The tendency of people to find themselves again always seems to reflect in some kind of self-fulfilling prophecy. Don Draper of “Mad Men” is no different. In trying to affect his own sense of moral center, he is moving against who he really is and not what he is appearing to be. After the jump in years which made intuitive sense, the ideas of the entire agency begin to show the motivation of who they want to be. Pete Campbell, the newly fulfilled partner in the firm, wants to create the perfect view of what life should be in his eyes but, in doing so, feels even emptier than what Don has become. In doing this parallel storyline with Pete’s fading morality and belief in what is really definitely shows the dexterity of Matthew Weiner’s writing. The progression of “Mad Men” is cyclical but also universal: one always wants what they don’t have. This is especially true in high-competition industries.
The handling of the female lead story lines, particularly Joan and Peggy through the season, shows two characters moving towards the same center from completely opposite directions. Joan starts off the season as a new mother trying to adhere to her place but realizing that this is against her nature which she promptly rectifies at a certain point. Peggy’s ambition, like everyone, reflects in how much she is needed and what she has learned. When she comes to a life change (which also inter-played with her decision in an earlier season arc), she makes the right decision. At one point, she and Pete intersect and the slight moment created is just enough to show the cycle.

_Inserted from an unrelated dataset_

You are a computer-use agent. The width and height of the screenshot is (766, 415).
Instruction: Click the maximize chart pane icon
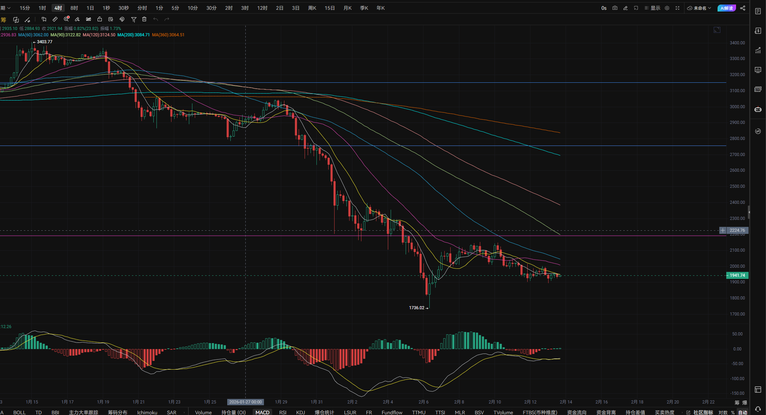tap(717, 30)
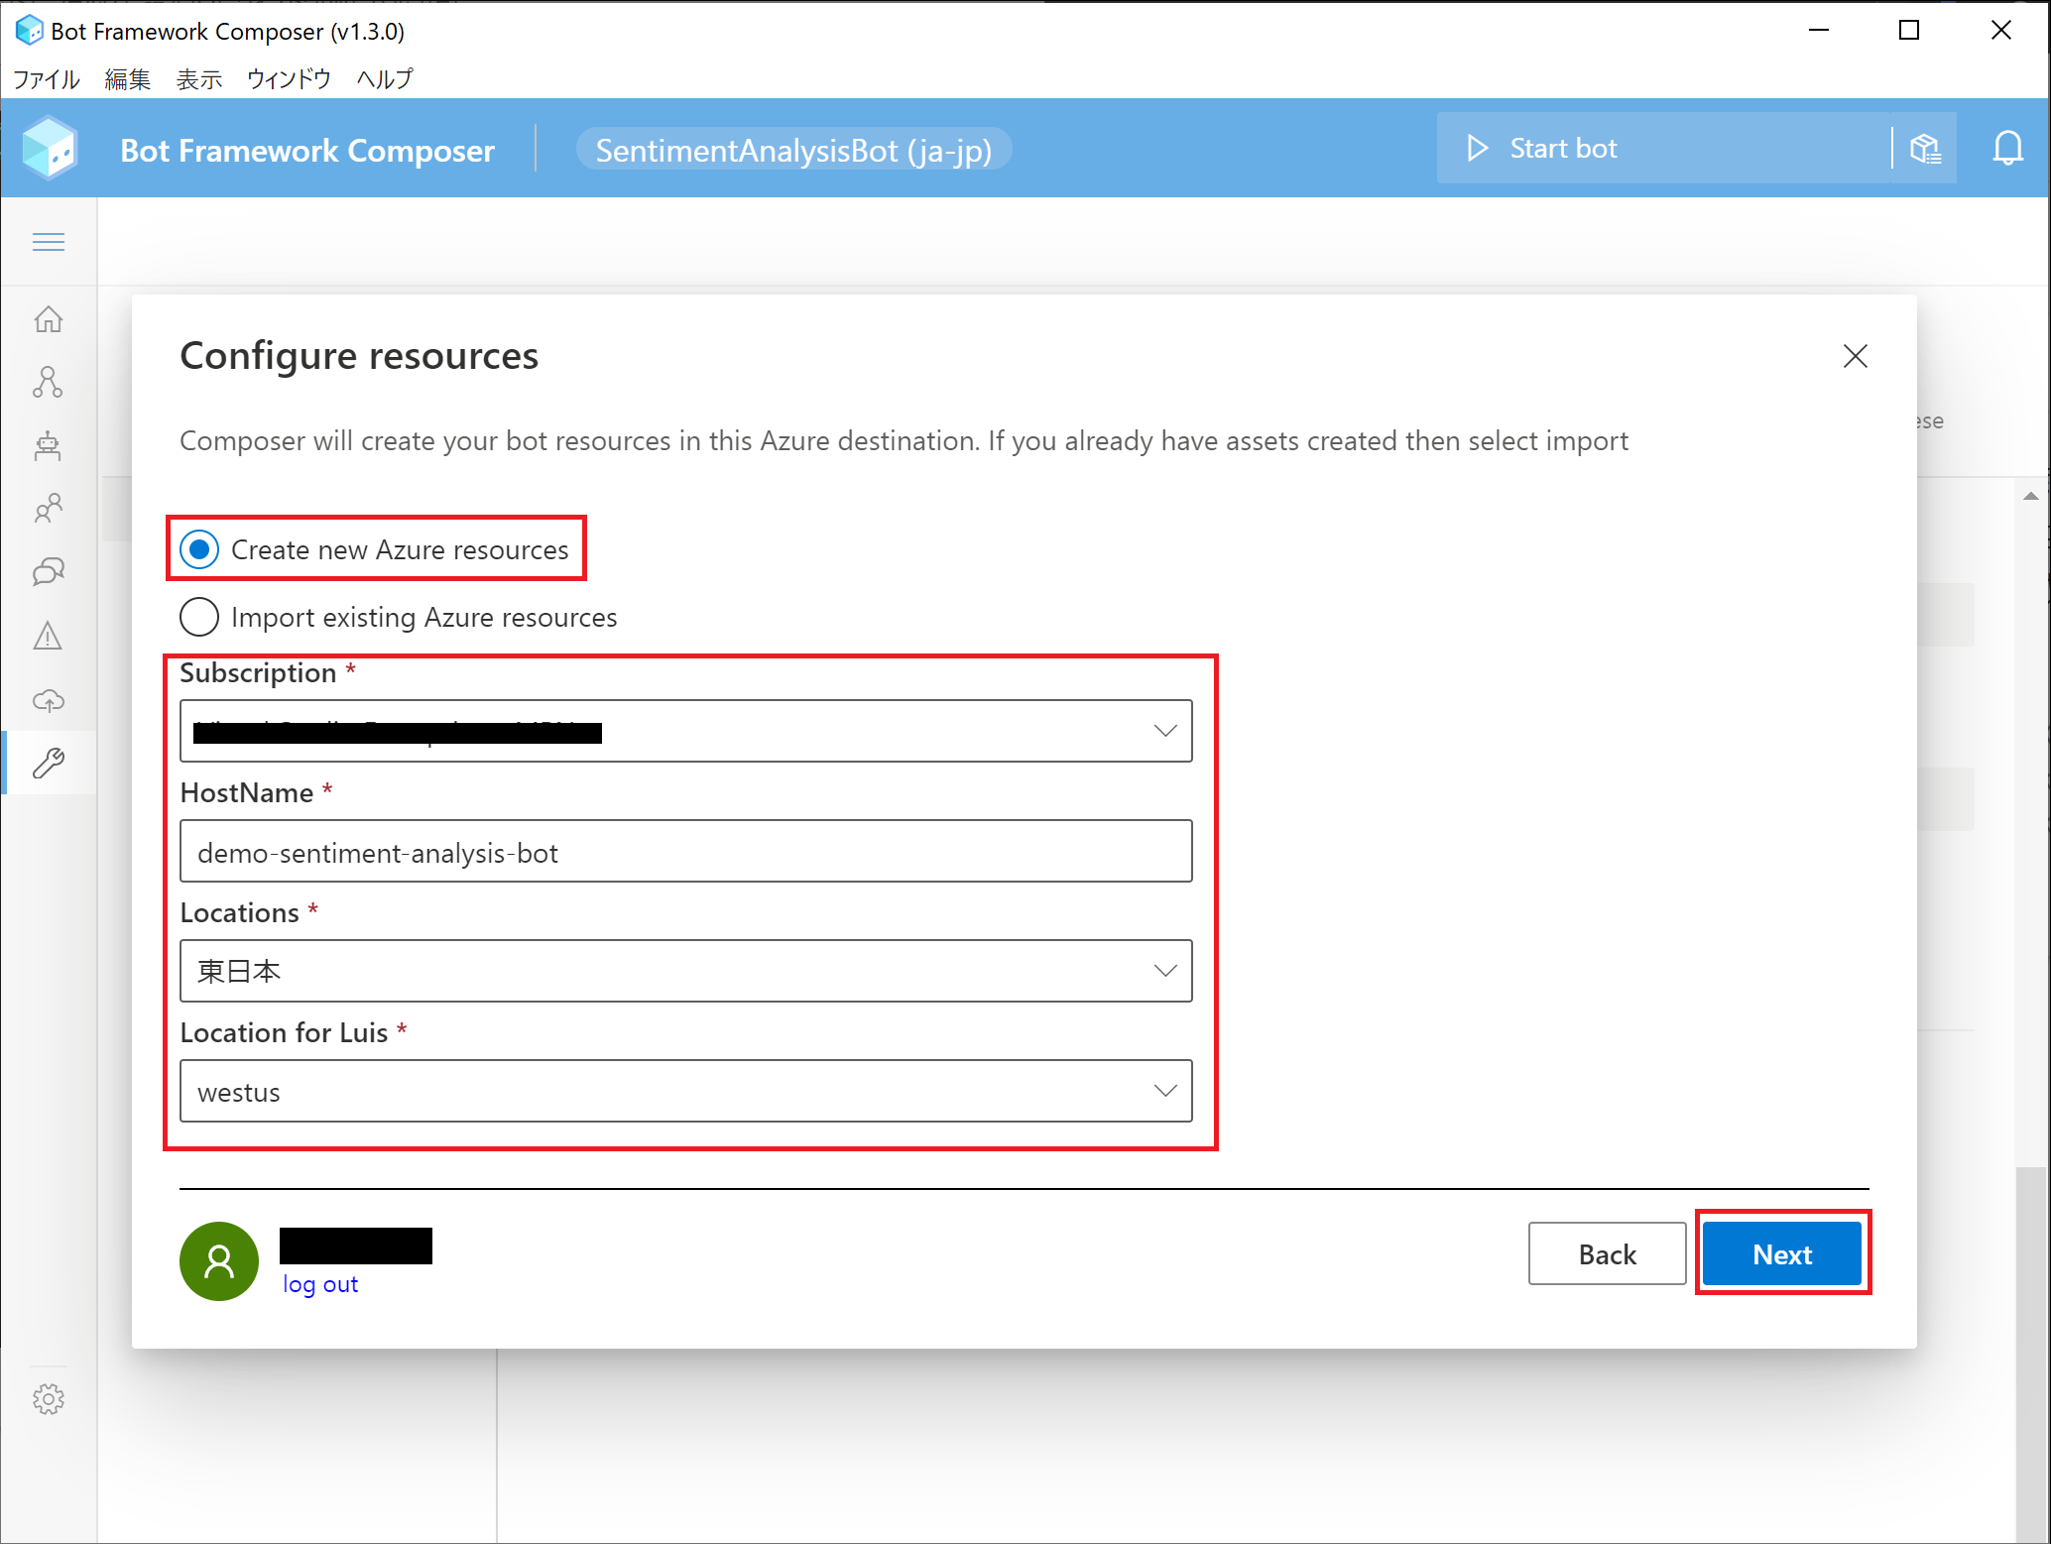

Don meanwhile, in this deck of cards, is trying to be the doting husband and be supportive in what ways he couldn’t with Betty because of the secrets he is hiding from her. His wife, albeit 15 years younger than him, knows all his secrets and he tries to stay in line but anything that is familiar can eventually get boring which eventually strays his thoughts. The intention of the closing of “You Only Live Twice” shows that life renews itself but creates the same temptations. The use of different emotional components like Don’s supposed hallucinations of one of his old conquests coming back to haunt him shows that the ghosts are still there. Like Pete who is experiencing his similar problems of year past, the belief of redemption is steeped in thoughts of middle-dom which does not suit this world. Life is short.